Passage>
SuperCache

Introduction

High-performance in-memory caching library for Elixir backed by ETS tables with experimental distributed cluster support. SuperCache provides transparent local and distributed modes with configurable consistency guarantees, batch operations, and horizontal scalability.

Features

• Partitioned ETS Storage — Reduces contention by splitting data across multiple ETS tables
• Multiple Data Structures — Tuples, key-value namespaces, queues, stacks, and struct storage
• Distributed Clustering — Automatic node discovery, partition assignment, and replication
• Configurable Consistency — Choose between async, sync (quorum), or strong (WAL) replication
• Batch Operations — High-throughput bulk writes with put_batch!/1, add_batch/2, remove_batch/2
• Performance Optimized — Compile-time log elimination, partition resolution inlining, worker pools, and early termination quorum reads

Design

Client → API → Partition Router → Storage (ETS)
                ↓
        Distributed Router (optional)
                ↓
        Replicator → Remote Nodes

Architecture Components

1. API Layer — Public interface (SuperCache, KeyValue, Queue, Stack, Struct)
2. Partition Layer — Hash-based routing to ETS tables (Partition, Partition.Holder)
3. Storage Layer — ETS table management (Storage, EtsHolder)
4. Cluster Layer — Distributed coordination (Manager, Replicator, WAL, Router)

Call Flow (Local Mode)

sequenceDiagram
  participant Client
  participant Api
  participant Partition
  participant Storage

  Client->>Api: put!({:user, 1, "Alice"})
  Api->>Partition: get_partition(1)
  Partition->>Api: :"SuperCache.Storage.Ets_2"
  Api->>Storage: put({:user, 1, "Alice"}, partition)
  Storage->>Api: true
  Api->>Client: true
  
  Client->>Api: get!({:user, 1})
  Api->>Partition: get_partition(1)
  Partition->>Api: :"SuperCache.Storage.Ets_2"
  Api->>Storage: get({:user, 1}, partition)
  Storage->>Api: [{:user, 1, "Alice"}]
  Api->>Client: [{:user, 1, "Alice"}]

Call Flow (Distributed Mode)

sequenceDiagram
  participant Client
  participant Api
  participant Router
  participant Primary
  participant Replicas
  participant WAL

  Client->>Api: put!({:user, 1, "Alice"})
  Api->>Router: route_put!
  Router->>Primary: local_put (if primary)
  Primary->>WAL: commit(ops)
  WAL->>Primary: apply_local
  WAL->>Replicas: async replicate_and_ack
  Replicas->>WAL: ack
  WAL->>Primary: majority reached
  Primary->>Router: true
  Router->>Api: true
  Api->>Client: true

Installation

Requirements: Erlang/OTP 25 or later, Elixir 1.14 or later.

Stated goal> Repeat the part of the SuperCache page from "Client → API" up to and including "Queue, Stack, Struct)", swapping "Remote Nodes" for "Peer Nodes".

Dataset section>
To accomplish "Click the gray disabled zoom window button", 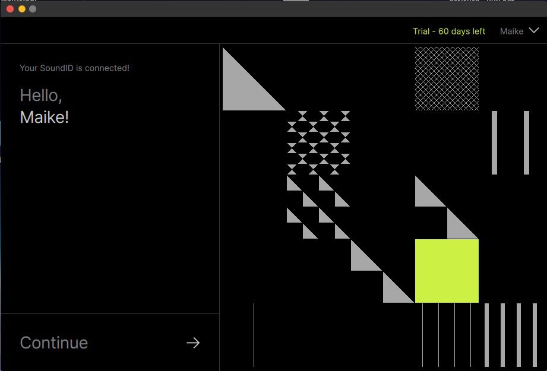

Right answer>
Client → API → Partition Router → Storage (ETS)
                ↓
        Distributed Router (optional)
                ↓
        Replicator → Peer Nodes

Architecture Components

1. API Layer — Public interface (SuperCache, KeyValue, Queue, Stack, Struct)